À la fin du siècle passé, par exemple, l'idée démocratique était représentée par Rousseau, Robespierre et les jacobins. Certes, personne plus que nous ne convient de ce que le jacobinisme a eu d'étroit et d'incomplet ; mais nous pensons qu'il serait injuste de le condamner parce qu'il n'avait pu encore s'élever à des conceptions comme celles du socialisme moderne. Le jacobinisme a eu sa raison d'être : il représente une étape nécessaire du progrès social, et on ne pouvait pas ne pas passer par lui.

Il en est de même du christianisme libéral. Nous ne l'envisageons pas comme l'idéal religieux définitif, ce serait méconnaître la loi du progrès : nous le regardons comme une forme transitoire, au sein de laquelle s'élaborera une philosophie positive accessible, non plus seulement à quelques esprits favorisés, mais à la raison de tous.

Qu'importent, du reste, les objections que peuvent faire un orthodoxe ou un philosophe à un mouvement qui se produit d'une manière fatale. Le christianisme libéral est un fait, et tous les raisonnements de M. Comtesse ne l'empêcheront pas d'exister.

Nous avions l'autre jour, avec une personne qui pense être très orthodoxe, la conversation suivante :

« Croyez vous, lui demandions-nous, qu'on ne puisse avoir de la morale qu'à la condition de professer les mêmes croyances que vous ?

— Oh non, je ne crois pas cela.

— Vous pensez donc qu'on peut être honnête homme dans toutes les religions ?

— Oui.

— Et même sans aucune religion ?

— Oui, j'en ai vu des exemples.

— Croyez-vous qu'un homme qui aura conformé sa vie aux lois de la morale pourra être damné par Dieu parce qu'il n'était pas chrétien ?

— Non, je ne pense pas que Dieu puisse punir ceux qui auront fait le bien.
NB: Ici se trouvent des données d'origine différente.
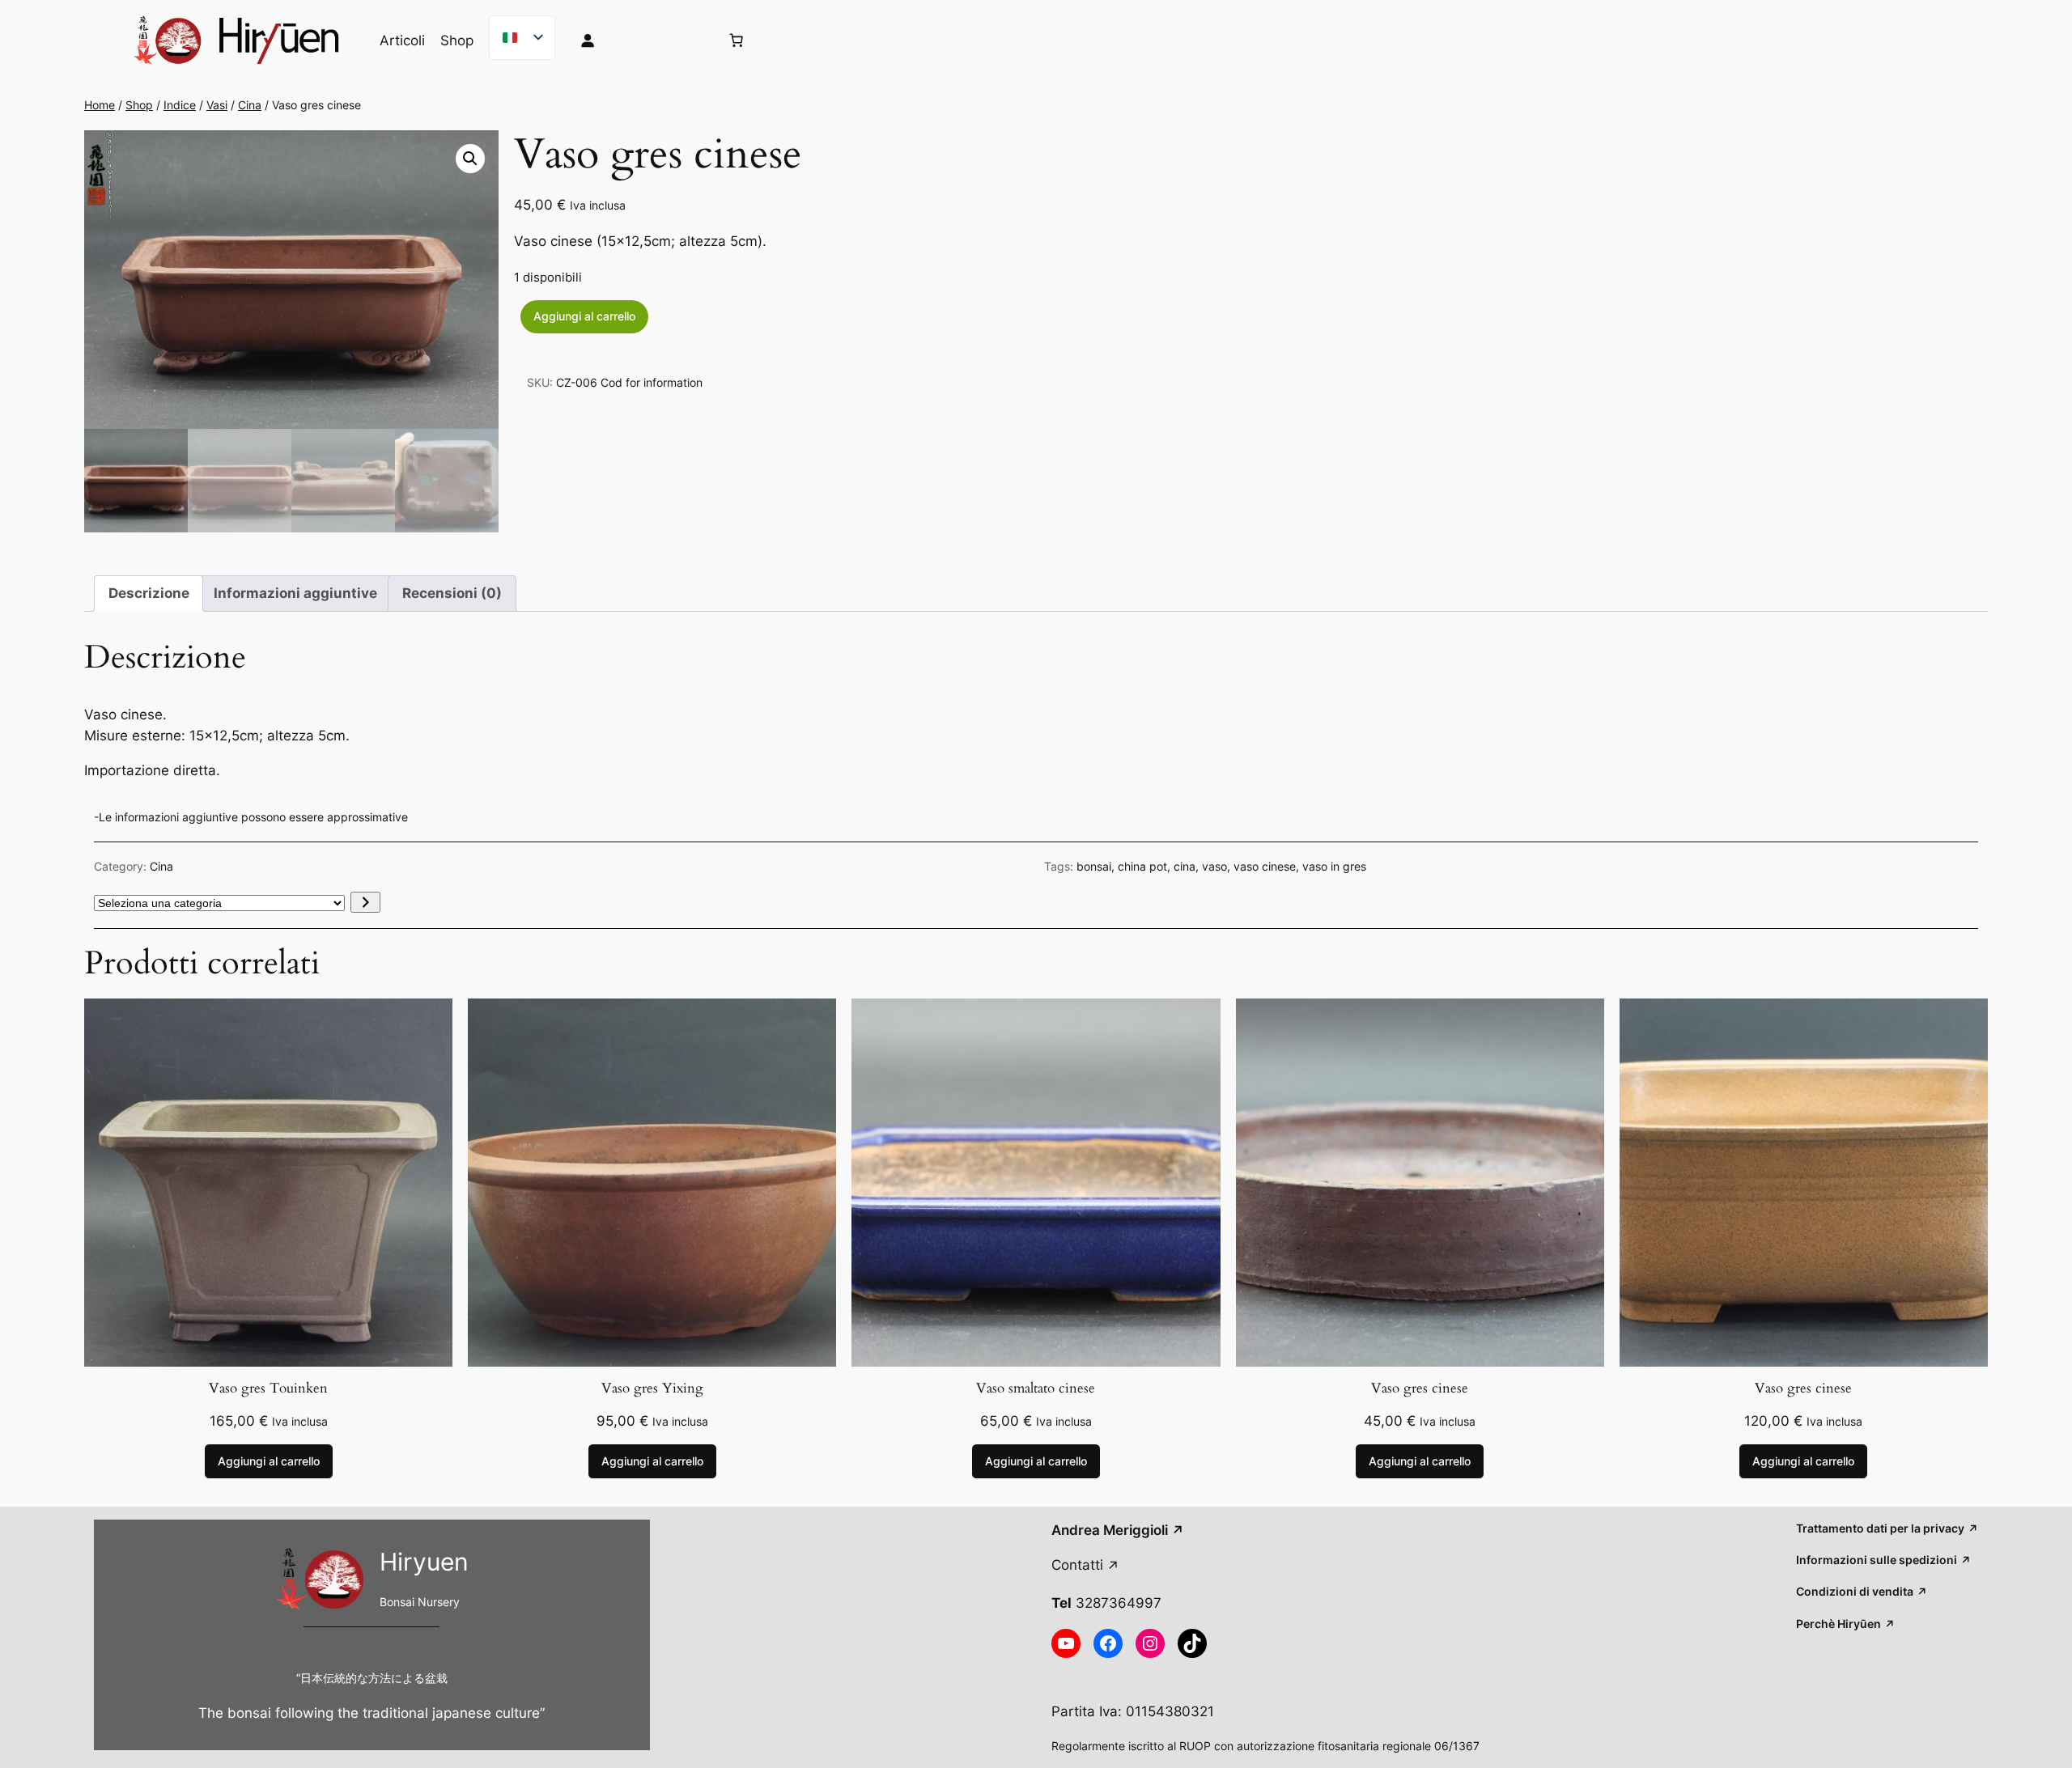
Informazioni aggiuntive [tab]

— Dans ce cas, vous ne croyez pas que la foi en Jésus-Christ soit nécessaire pour être sauvé ?

— Non, d'après ce que je vous ai répondu ; je ne le crois pas.

— Mais, monsieur, si c'est là votre opinion, nous sommes d'accord, et vous êtes un protestant libéral tout comme moi[1]. »

En effet, tout est là. Celui qui ne croit pas la foi en Jésus-Christ indispensable au salut n'est plus un orthodoxe.

Or, nous sommes certain que les trois quarts des personnes qui fréquentent l'église répondraient aux questions qui précèdent de la même manière que notre orthodoxe, — à la condition toutefois que

  1. Cette conversation n'était pas imaginaire : je l'avais eue à Morges, le dimanche 7 février, avec ma future belle-mère. Pour la publier, je crus devoir me donner un interlocuteur appartenant au sexe masculin.